This is an article in our Pregnancy Week by Week series, a resource to help you manage your job and life, through and after your pregnancy.

Week 62: Big Changes That Can Make A Big Difference In Your Work-Life Balance

Let’s start with what this isn’t: a list of small things that can make your life a little easier.

Don’t get us wrong. Little things can matter a lot — like laying out your work outfits at night, not checking your email after 9 p.m., and scheduling your last (and least important) call of the day during your commute home…

But sometimes you may get to a point where you feel consistently, incessantly overwhelmed. And in those situations, sometimes no amount of small, incremental movement can shift things in the step-function way you need.

So, what do you do? Where do you start? Below, we've rounded up five near-universal causes of stress. Take an honest look at your life and ask yourself which of these might be at the root of your worries.

1. Money

Is it money? Do you need to make more of it? (Um, yes, we do realize the answer is always ‘yes, please.) But in all seriousness, it’s very normal for you to be thinking differently about money when you have a child.

Personal finance expert Jean Chatzsky learned that people usually start making changes in their finances during “some sort of life event.” She has said, “People finally take the reins or ask for financial help when a door is smacking them in the face. It’s a divorce, it’s a baby, it’s a marriage, it’s an inheritance, it’s a job loss.”

2. Commute

If your commute is causing you stress, can you move closer to your job?

Psychotherapist Amy Morin believes that sometimes taking a job with a longer commute because it pays more can create mental risks and have physical health costs.

If changing jobs is completely out of the question, make sure you exhaust the other options at your current employer. Ask for occasional remote working (e.g. on Fridays) or flexible work hours (where you can come in earlier or leave later) so you can avoid the worst congestion in traffic.

Can you move somewhere closer to work and save money and commute time in the process? It’s not necessarily as far-fetched as you think. In fact, some women we meet have told us that they have completely changed their minds about where it’s ideal to live as a result. Money, commute and job are all inter-connected so consider this an opportunity to think bigger picture when you’re doing a deep-dive into structural ways to improve your work-life balance.
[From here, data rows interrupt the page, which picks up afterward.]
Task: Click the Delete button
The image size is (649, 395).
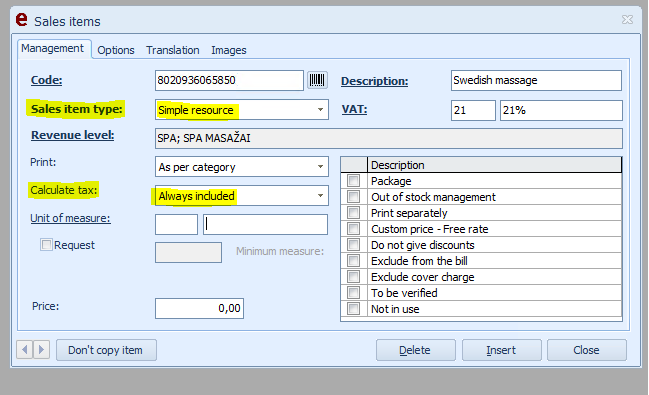Action: pyautogui.click(x=415, y=350)
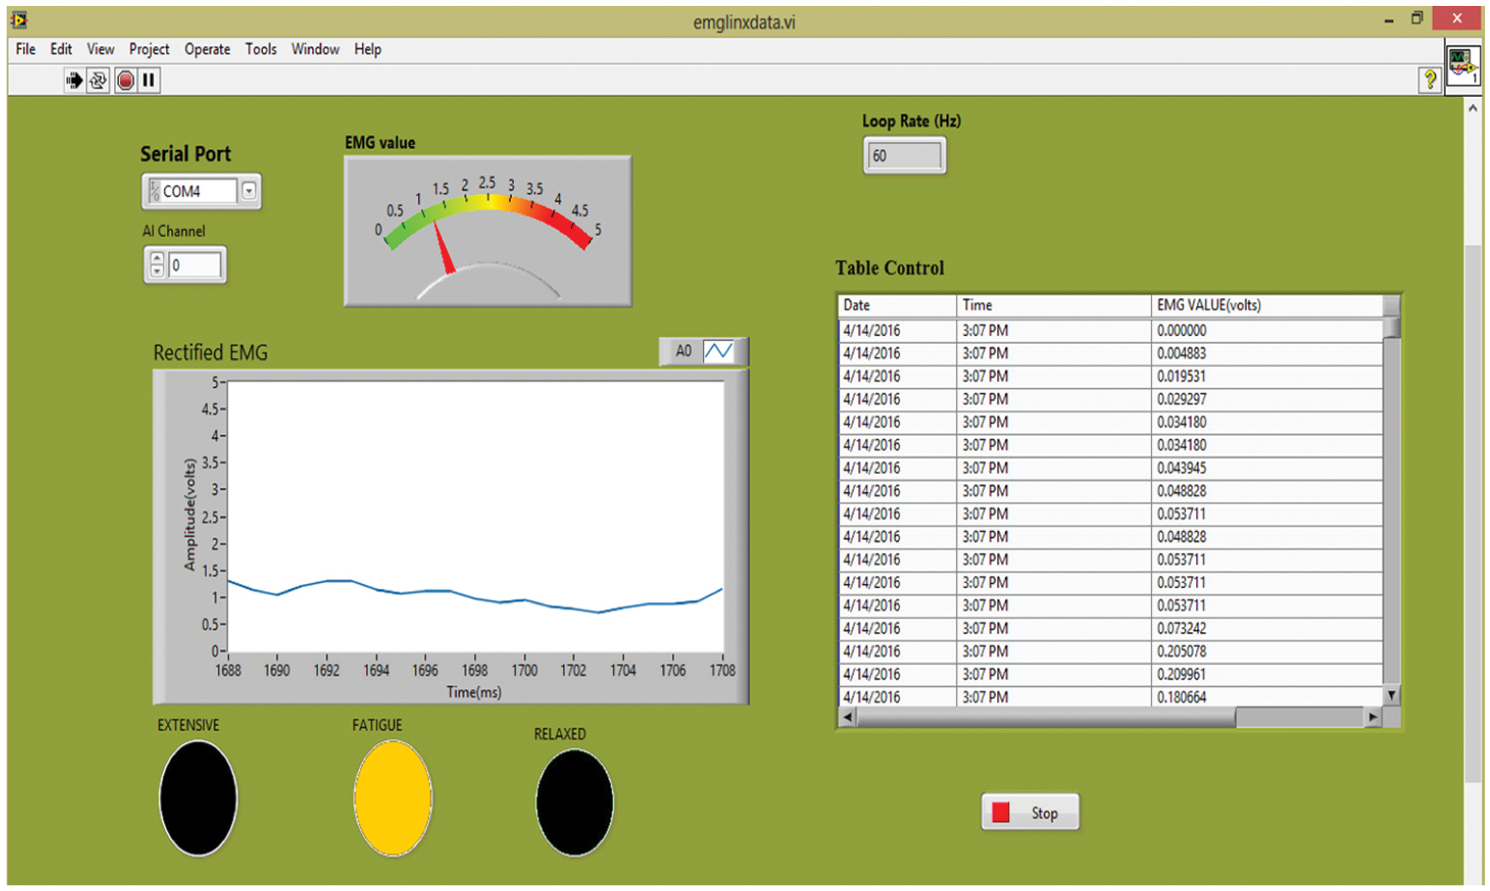Viewport: 1490px width, 891px height.
Task: Click the LabVIEW app icon in title bar
Action: point(19,20)
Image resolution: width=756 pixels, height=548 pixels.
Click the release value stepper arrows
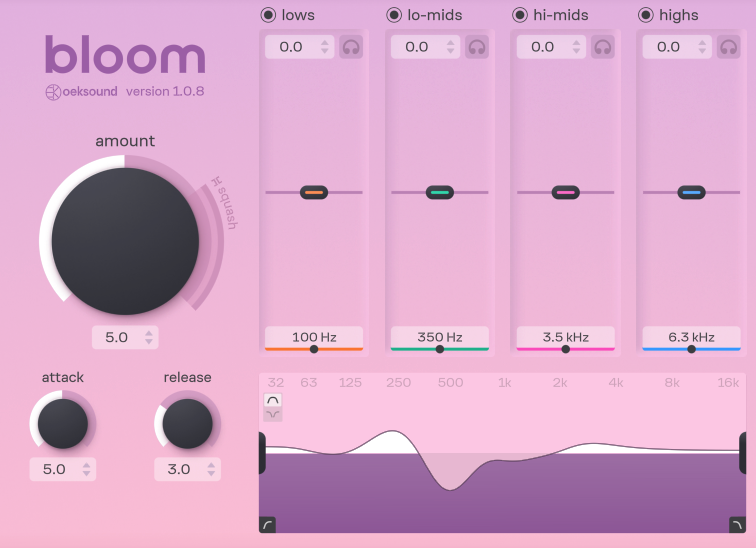[212, 469]
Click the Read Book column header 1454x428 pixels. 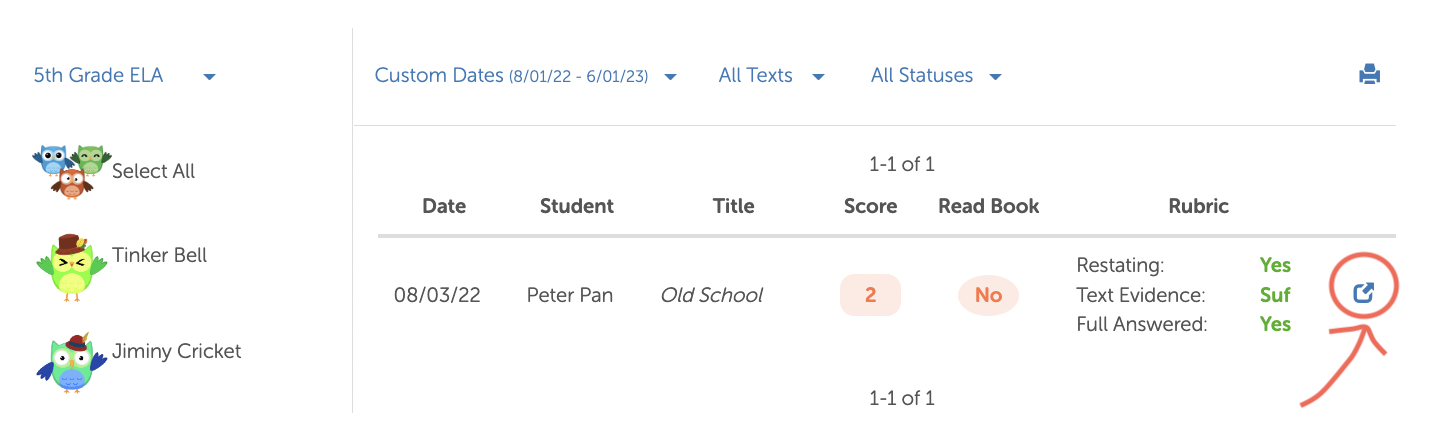coord(988,206)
Or, is there any possibility of working from home a couple days a week? Often, it can actually make workers more productive if they shave off the commute time. Use the productivity argument to make a well-constructed case to your boss and see if he/she will entertain it.

3. Sleep deprivation

If you’re not sleeping, everything can feel awful. There’s a difference, however, between temporary stress due to a new baby not sleeping through the night and a longer-term issue. It can be hard to see the light ahead if you’re really sleep-deprived but identifying sleep deprivation as a source of your stress can put it in perspective. There may not be a lot you can do but hit the sack early instead of doing anything else when you get home. Luckily, it’s not usually an issue you’re stuck with forever...even if it can feel like it sometimes.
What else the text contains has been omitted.